Start of DATA ENTRIES

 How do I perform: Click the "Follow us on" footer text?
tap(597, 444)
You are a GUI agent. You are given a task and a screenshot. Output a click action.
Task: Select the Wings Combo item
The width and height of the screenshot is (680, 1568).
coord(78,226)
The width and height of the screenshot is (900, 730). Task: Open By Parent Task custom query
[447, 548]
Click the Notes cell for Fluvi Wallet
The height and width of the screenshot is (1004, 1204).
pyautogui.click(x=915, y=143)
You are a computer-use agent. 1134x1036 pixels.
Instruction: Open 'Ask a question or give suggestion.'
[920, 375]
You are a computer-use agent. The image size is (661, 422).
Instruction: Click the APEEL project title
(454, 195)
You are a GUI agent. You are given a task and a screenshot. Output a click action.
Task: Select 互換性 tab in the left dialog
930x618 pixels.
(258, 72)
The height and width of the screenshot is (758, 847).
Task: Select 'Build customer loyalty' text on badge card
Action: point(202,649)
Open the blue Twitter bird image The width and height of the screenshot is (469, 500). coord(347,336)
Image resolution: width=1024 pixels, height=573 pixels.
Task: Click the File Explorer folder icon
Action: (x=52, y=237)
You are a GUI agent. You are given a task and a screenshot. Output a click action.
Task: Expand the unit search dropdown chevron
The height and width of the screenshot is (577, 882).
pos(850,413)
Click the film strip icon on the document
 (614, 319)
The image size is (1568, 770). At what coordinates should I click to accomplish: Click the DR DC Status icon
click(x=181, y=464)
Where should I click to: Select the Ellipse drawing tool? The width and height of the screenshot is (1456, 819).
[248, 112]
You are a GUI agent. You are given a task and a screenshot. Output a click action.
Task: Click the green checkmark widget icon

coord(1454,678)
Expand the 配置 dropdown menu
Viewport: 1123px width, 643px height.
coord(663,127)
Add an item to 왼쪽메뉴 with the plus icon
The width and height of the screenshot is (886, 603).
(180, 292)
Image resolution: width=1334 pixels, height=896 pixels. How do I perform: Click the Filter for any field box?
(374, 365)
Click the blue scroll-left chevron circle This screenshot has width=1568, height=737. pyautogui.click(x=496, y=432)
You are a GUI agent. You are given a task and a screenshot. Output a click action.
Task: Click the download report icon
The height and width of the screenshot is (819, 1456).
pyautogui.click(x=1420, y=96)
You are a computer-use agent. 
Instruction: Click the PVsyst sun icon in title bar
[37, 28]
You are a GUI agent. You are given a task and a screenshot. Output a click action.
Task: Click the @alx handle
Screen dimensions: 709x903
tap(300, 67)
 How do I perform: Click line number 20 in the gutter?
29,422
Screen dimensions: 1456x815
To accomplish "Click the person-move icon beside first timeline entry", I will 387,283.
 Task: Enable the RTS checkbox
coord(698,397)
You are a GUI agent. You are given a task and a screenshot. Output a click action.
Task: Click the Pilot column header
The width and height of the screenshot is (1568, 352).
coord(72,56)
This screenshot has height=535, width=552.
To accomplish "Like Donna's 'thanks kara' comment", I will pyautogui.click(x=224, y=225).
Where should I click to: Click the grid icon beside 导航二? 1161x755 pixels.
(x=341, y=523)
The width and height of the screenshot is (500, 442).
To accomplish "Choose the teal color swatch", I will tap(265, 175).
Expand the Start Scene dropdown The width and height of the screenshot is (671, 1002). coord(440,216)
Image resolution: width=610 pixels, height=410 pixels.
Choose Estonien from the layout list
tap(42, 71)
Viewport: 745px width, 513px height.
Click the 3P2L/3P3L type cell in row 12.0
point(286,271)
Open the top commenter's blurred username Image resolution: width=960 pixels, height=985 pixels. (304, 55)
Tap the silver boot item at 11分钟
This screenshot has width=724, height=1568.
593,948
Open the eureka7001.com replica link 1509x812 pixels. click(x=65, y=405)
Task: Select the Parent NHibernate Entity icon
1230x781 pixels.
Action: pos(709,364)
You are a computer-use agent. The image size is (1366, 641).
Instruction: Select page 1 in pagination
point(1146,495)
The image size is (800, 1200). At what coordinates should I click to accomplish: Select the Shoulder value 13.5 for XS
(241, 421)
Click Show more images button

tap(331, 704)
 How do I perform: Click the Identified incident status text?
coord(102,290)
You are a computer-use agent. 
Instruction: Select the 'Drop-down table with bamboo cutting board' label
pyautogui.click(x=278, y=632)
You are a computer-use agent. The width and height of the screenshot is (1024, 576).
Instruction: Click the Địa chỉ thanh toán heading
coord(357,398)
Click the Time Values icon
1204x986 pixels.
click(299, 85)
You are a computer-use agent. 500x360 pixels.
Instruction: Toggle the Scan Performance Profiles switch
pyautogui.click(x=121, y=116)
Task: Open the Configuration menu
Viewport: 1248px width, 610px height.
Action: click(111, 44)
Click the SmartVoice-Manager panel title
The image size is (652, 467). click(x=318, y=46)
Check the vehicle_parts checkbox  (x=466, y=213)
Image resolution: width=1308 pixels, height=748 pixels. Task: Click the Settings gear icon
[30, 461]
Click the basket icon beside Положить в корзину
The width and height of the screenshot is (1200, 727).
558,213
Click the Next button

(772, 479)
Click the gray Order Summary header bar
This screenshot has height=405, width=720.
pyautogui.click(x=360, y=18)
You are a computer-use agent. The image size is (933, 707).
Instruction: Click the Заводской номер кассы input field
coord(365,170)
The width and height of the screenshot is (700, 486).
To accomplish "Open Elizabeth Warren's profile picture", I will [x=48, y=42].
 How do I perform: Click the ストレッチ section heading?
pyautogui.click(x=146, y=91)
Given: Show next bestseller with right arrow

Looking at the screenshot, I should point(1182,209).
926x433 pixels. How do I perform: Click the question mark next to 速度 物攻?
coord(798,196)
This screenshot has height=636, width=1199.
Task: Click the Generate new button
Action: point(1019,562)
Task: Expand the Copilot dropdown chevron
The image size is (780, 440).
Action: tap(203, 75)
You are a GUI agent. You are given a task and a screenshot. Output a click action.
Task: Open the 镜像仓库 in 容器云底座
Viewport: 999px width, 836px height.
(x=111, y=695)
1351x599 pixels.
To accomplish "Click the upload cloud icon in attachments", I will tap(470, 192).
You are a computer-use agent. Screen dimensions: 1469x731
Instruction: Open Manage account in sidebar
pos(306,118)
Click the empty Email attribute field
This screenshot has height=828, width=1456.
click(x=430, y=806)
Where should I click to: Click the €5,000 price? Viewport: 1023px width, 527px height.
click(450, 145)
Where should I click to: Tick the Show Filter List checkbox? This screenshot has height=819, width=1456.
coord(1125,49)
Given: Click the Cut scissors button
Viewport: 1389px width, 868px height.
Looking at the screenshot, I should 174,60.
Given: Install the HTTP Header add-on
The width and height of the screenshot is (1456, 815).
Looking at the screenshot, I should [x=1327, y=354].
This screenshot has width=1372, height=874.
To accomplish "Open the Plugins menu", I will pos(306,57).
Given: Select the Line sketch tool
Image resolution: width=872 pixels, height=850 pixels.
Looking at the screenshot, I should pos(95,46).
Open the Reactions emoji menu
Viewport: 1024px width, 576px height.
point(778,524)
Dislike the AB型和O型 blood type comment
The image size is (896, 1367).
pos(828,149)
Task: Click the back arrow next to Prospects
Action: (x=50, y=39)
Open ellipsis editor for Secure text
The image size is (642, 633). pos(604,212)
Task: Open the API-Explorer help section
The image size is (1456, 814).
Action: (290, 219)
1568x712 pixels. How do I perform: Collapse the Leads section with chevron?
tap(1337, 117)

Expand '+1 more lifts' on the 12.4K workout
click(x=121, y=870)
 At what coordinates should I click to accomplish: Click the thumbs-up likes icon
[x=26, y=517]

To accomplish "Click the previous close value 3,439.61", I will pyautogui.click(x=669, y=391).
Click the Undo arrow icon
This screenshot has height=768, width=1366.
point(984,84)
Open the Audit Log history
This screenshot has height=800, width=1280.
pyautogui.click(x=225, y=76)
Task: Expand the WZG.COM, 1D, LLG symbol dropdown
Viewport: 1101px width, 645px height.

End of DATA ENTRIES

THE PROBLEM
Reproduce the rows starting at the line containing "Click the blue" and ending at the line containing "coord(698,397)", both lines included.

TASK ANSWER
Click the blue scroll-left chevron circle This screenshot has width=1568, height=737. pyautogui.click(x=496, y=432)
You are a GUI agent. You are given a task and a screenshot. Output a click action.
Task: Click the download report icon
The height and width of the screenshot is (819, 1456).
pyautogui.click(x=1420, y=96)
You are a computer-use agent. 
Instruction: Click the PVsyst sun icon in title bar
[37, 28]
You are a GUI agent. You are given a task and a screenshot. Output a click action.
Task: Click the @alx handle
Screen dimensions: 709x903
tap(300, 67)
 How do I perform: Click line number 20 in the gutter?
29,422
Screen dimensions: 1456x815
To accomplish "Click the person-move icon beside first timeline entry", I will 387,283.
 Task: Enable the RTS checkbox
coord(698,397)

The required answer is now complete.